#### Exercise prompt:
Output all of the data below exactly as given.

#### Data for review:
----
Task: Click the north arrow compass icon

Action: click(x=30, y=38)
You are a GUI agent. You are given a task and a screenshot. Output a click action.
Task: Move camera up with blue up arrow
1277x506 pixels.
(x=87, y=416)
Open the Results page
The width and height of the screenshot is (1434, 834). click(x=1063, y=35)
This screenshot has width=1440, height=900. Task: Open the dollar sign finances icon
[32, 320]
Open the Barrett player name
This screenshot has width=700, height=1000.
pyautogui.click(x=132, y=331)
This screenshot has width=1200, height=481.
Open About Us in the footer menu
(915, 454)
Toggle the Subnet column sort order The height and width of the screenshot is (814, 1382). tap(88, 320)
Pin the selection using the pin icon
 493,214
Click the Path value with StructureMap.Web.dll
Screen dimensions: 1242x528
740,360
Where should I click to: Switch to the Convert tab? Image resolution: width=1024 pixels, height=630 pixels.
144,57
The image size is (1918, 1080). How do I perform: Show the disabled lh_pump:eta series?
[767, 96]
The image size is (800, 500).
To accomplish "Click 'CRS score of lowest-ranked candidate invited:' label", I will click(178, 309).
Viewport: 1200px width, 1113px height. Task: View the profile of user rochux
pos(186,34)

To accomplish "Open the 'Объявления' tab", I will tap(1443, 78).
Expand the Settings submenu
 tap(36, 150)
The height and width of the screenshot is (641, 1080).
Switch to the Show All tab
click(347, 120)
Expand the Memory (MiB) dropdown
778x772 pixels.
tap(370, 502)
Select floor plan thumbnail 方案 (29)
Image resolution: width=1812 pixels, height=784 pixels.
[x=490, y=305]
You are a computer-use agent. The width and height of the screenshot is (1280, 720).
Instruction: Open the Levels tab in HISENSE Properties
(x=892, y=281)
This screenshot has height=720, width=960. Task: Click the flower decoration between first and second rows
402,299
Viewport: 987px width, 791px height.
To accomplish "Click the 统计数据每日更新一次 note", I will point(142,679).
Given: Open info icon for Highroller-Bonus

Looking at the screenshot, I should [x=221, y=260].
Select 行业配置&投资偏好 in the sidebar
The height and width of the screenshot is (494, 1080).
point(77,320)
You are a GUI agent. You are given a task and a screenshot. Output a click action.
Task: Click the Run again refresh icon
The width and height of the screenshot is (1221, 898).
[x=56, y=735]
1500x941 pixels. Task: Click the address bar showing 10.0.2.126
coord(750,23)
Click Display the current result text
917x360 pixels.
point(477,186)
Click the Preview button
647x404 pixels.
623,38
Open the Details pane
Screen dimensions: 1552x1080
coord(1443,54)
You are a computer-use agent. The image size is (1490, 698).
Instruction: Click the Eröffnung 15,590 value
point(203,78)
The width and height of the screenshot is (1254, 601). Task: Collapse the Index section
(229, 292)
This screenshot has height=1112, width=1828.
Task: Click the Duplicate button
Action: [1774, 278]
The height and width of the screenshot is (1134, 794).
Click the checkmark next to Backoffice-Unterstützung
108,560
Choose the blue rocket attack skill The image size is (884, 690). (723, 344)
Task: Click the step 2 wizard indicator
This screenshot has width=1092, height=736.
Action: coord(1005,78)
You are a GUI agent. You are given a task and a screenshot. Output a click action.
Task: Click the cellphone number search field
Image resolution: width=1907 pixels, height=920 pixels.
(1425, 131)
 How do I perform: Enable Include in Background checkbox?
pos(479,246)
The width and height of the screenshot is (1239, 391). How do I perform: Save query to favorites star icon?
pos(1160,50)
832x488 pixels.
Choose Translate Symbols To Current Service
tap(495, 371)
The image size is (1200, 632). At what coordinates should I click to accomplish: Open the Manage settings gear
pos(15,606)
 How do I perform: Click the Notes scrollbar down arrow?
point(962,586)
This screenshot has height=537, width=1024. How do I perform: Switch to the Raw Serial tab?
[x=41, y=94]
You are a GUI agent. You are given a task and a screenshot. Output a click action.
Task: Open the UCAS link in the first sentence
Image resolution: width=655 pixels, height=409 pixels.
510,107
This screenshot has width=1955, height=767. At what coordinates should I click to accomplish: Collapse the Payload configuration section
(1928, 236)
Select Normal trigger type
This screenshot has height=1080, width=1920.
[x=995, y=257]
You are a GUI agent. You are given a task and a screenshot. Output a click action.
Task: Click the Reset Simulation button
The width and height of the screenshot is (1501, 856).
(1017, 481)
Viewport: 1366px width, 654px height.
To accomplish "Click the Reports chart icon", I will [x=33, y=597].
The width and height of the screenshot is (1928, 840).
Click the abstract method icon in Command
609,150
----
#### Task response:
Task: Click the north arrow compass icon

Action: click(x=30, y=38)
You are a GUI agent. You are given a task and a screenshot. Output a click action.
Task: Move camera up with blue up arrow
1277x506 pixels.
(x=87, y=416)
Open the Results page
The width and height of the screenshot is (1434, 834). click(x=1063, y=35)
This screenshot has width=1440, height=900. Task: Open the dollar sign finances icon
[32, 320]
Open the Barrett player name
This screenshot has width=700, height=1000.
pyautogui.click(x=132, y=331)
This screenshot has width=1200, height=481.
Open About Us in the footer menu
(915, 454)
Toggle the Subnet column sort order The height and width of the screenshot is (814, 1382). tap(88, 320)
Pin the selection using the pin icon
 493,214
Click the Path value with StructureMap.Web.dll
Screen dimensions: 1242x528
740,360
Where should I click to: Switch to the Convert tab? Image resolution: width=1024 pixels, height=630 pixels.
144,57
The image size is (1918, 1080). How do I perform: Show the disabled lh_pump:eta series?
[767, 96]
The image size is (800, 500).
To accomplish "Click 'CRS score of lowest-ranked candidate invited:' label", I will click(178, 309).
Viewport: 1200px width, 1113px height. Task: View the profile of user rochux
pos(186,34)

To accomplish "Open the 'Объявления' tab", I will tap(1443, 78).
Expand the Settings submenu
 tap(36, 150)
The height and width of the screenshot is (641, 1080).
Switch to the Show All tab
click(347, 120)
Expand the Memory (MiB) dropdown
778x772 pixels.
tap(370, 502)
Select floor plan thumbnail 方案 (29)
Image resolution: width=1812 pixels, height=784 pixels.
[x=490, y=305]
You are a computer-use agent. The width and height of the screenshot is (1280, 720).
Instruction: Open the Levels tab in HISENSE Properties
(x=892, y=281)
This screenshot has height=720, width=960. Task: Click the flower decoration between first and second rows
402,299
Viewport: 987px width, 791px height.
To accomplish "Click the 统计数据每日更新一次 note", I will point(142,679).
Given: Open info icon for Highroller-Bonus

Looking at the screenshot, I should [x=221, y=260].
Select 行业配置&投资偏好 in the sidebar
The height and width of the screenshot is (494, 1080).
point(77,320)
You are a GUI agent. You are given a task and a screenshot. Output a click action.
Task: Click the Run again refresh icon
The width and height of the screenshot is (1221, 898).
[x=56, y=735]
1500x941 pixels. Task: Click the address bar showing 10.0.2.126
coord(750,23)
Click Display the current result text
917x360 pixels.
point(477,186)
Click the Preview button
647x404 pixels.
623,38
Open the Details pane
Screen dimensions: 1552x1080
coord(1443,54)
You are a computer-use agent. The image size is (1490, 698).
Instruction: Click the Eröffnung 15,590 value
point(203,78)
The width and height of the screenshot is (1254, 601). Task: Collapse the Index section
(229, 292)
This screenshot has height=1112, width=1828.
Task: Click the Duplicate button
Action: [1774, 278]
The height and width of the screenshot is (1134, 794).
Click the checkmark next to Backoffice-Unterstützung
108,560
Choose the blue rocket attack skill The image size is (884, 690). (723, 344)
Task: Click the step 2 wizard indicator
This screenshot has width=1092, height=736.
Action: coord(1005,78)
You are a GUI agent. You are given a task and a screenshot. Output a click action.
Task: Click the cellphone number search field
Image resolution: width=1907 pixels, height=920 pixels.
(1425, 131)
 How do I perform: Enable Include in Background checkbox?
pos(479,246)
The width and height of the screenshot is (1239, 391). How do I perform: Save query to favorites star icon?
pos(1160,50)
832x488 pixels.
Choose Translate Symbols To Current Service
tap(495, 371)
The image size is (1200, 632). At what coordinates should I click to accomplish: Open the Manage settings gear
pos(15,606)
 How do I perform: Click the Notes scrollbar down arrow?
point(962,586)
This screenshot has height=537, width=1024. How do I perform: Switch to the Raw Serial tab?
[x=41, y=94]
You are a GUI agent. You are given a task and a screenshot. Output a click action.
Task: Open the UCAS link in the first sentence
Image resolution: width=655 pixels, height=409 pixels.
510,107
This screenshot has width=1955, height=767. At what coordinates should I click to accomplish: Collapse the Payload configuration section
(1928, 236)
Select Normal trigger type
This screenshot has height=1080, width=1920.
[x=995, y=257]
You are a GUI agent. You are given a task and a screenshot. Output a click action.
Task: Click the Reset Simulation button
The width and height of the screenshot is (1501, 856).
(1017, 481)
Viewport: 1366px width, 654px height.
To accomplish "Click the Reports chart icon", I will [x=33, y=597].
The width and height of the screenshot is (1928, 840).
Click the abstract method icon in Command
609,150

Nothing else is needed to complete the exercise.